— About this exercise —
Down to the last character, write out the records below.

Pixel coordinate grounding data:
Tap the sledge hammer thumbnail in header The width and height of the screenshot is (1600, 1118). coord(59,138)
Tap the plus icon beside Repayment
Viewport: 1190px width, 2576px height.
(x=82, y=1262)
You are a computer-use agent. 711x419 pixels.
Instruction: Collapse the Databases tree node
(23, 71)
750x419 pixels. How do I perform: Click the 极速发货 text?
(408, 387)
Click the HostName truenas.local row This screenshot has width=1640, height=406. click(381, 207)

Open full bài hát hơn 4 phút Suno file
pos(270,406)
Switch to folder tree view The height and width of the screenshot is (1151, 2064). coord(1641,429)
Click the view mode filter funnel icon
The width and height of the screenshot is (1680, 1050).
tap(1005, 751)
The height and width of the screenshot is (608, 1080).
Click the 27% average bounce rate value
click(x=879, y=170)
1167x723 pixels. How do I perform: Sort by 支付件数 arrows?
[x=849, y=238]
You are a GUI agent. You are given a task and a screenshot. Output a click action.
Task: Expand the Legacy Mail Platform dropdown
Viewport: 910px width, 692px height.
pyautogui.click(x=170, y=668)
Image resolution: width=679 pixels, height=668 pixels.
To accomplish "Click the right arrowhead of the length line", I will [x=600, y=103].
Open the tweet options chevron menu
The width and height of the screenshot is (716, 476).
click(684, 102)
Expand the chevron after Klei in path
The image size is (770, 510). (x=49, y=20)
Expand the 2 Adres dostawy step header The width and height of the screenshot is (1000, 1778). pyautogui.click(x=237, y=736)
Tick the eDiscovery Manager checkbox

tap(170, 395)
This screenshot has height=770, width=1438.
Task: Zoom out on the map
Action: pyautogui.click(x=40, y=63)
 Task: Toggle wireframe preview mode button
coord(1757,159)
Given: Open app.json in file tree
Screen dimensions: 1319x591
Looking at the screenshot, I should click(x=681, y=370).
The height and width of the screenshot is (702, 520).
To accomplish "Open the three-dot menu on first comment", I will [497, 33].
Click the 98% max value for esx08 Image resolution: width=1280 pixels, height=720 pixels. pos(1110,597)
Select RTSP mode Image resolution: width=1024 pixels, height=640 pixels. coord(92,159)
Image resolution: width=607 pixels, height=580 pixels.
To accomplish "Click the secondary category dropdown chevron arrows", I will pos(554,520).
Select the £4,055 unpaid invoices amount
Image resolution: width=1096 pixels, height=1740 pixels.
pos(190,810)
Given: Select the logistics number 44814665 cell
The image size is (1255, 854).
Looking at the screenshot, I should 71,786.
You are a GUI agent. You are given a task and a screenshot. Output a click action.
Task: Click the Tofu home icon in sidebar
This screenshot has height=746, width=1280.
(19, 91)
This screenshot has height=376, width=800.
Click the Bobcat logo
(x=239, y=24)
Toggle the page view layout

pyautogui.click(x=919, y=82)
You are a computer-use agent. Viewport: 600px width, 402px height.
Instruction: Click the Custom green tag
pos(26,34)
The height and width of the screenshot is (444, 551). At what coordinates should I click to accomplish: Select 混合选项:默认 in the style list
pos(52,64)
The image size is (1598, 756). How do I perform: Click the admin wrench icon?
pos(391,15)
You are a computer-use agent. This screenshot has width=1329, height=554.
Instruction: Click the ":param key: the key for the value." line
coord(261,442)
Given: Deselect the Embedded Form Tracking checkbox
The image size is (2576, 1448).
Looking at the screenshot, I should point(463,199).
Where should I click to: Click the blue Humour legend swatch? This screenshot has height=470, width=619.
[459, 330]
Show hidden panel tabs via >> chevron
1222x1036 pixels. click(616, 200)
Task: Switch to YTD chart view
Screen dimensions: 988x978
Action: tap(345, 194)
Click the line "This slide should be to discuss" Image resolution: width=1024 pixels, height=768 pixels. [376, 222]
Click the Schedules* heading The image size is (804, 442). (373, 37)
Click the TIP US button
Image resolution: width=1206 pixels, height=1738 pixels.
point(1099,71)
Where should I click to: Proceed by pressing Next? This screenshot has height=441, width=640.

— Solution —
Tap the sledge hammer thumbnail in header The width and height of the screenshot is (1600, 1118). coord(59,138)
Tap the plus icon beside Repayment
Viewport: 1190px width, 2576px height.
(x=82, y=1262)
You are a computer-use agent. 711x419 pixels.
Instruction: Collapse the Databases tree node
(23, 71)
750x419 pixels. How do I perform: Click the 极速发货 text?
(408, 387)
Click the HostName truenas.local row This screenshot has width=1640, height=406. click(381, 207)

Open full bài hát hơn 4 phút Suno file
pos(270,406)
Switch to folder tree view The height and width of the screenshot is (1151, 2064). coord(1641,429)
Click the view mode filter funnel icon
The width and height of the screenshot is (1680, 1050).
tap(1005, 751)
The height and width of the screenshot is (608, 1080).
Click the 27% average bounce rate value
click(x=879, y=170)
1167x723 pixels. How do I perform: Sort by 支付件数 arrows?
[x=849, y=238]
You are a GUI agent. You are given a task and a screenshot. Output a click action.
Task: Expand the Legacy Mail Platform dropdown
Viewport: 910px width, 692px height.
pyautogui.click(x=170, y=668)
Image resolution: width=679 pixels, height=668 pixels.
To accomplish "Click the right arrowhead of the length line", I will [x=600, y=103].
Open the tweet options chevron menu
The width and height of the screenshot is (716, 476).
click(684, 102)
Expand the chevron after Klei in path
The image size is (770, 510). (x=49, y=20)
Expand the 2 Adres dostawy step header The width and height of the screenshot is (1000, 1778). pyautogui.click(x=237, y=736)
Tick the eDiscovery Manager checkbox

tap(170, 395)
This screenshot has height=770, width=1438.
Task: Zoom out on the map
Action: pyautogui.click(x=40, y=63)
 Task: Toggle wireframe preview mode button
coord(1757,159)
Given: Open app.json in file tree
Screen dimensions: 1319x591
Looking at the screenshot, I should click(x=681, y=370).
The height and width of the screenshot is (702, 520).
To accomplish "Open the three-dot menu on first comment", I will [497, 33].
Click the 98% max value for esx08 Image resolution: width=1280 pixels, height=720 pixels. pos(1110,597)
Select RTSP mode Image resolution: width=1024 pixels, height=640 pixels. coord(92,159)
Image resolution: width=607 pixels, height=580 pixels.
To accomplish "Click the secondary category dropdown chevron arrows", I will pos(554,520).
Select the £4,055 unpaid invoices amount
Image resolution: width=1096 pixels, height=1740 pixels.
pos(190,810)
Given: Select the logistics number 44814665 cell
The image size is (1255, 854).
Looking at the screenshot, I should 71,786.
You are a GUI agent. You are given a task and a screenshot. Output a click action.
Task: Click the Tofu home icon in sidebar
This screenshot has height=746, width=1280.
(19, 91)
This screenshot has height=376, width=800.
Click the Bobcat logo
(x=239, y=24)
Toggle the page view layout

pyautogui.click(x=919, y=82)
You are a computer-use agent. Viewport: 600px width, 402px height.
Instruction: Click the Custom green tag
pos(26,34)
The height and width of the screenshot is (444, 551). At what coordinates should I click to accomplish: Select 混合选项:默认 in the style list
pos(52,64)
The image size is (1598, 756). How do I perform: Click the admin wrench icon?
pos(391,15)
You are a computer-use agent. This screenshot has width=1329, height=554.
Instruction: Click the ":param key: the key for the value." line
coord(261,442)
Given: Deselect the Embedded Form Tracking checkbox
The image size is (2576, 1448).
Looking at the screenshot, I should point(463,199).
Where should I click to: Click the blue Humour legend swatch? This screenshot has height=470, width=619.
[459, 330]
Show hidden panel tabs via >> chevron
1222x1036 pixels. click(616, 200)
Task: Switch to YTD chart view
Screen dimensions: 988x978
Action: tap(345, 194)
Click the line "This slide should be to discuss" Image resolution: width=1024 pixels, height=768 pixels. [376, 222]
Click the Schedules* heading The image size is (804, 442). (373, 37)
Click the TIP US button
Image resolution: width=1206 pixels, height=1738 pixels.
point(1099,71)
Where should I click to: Proceed by pressing Next? This screenshot has height=441, width=640.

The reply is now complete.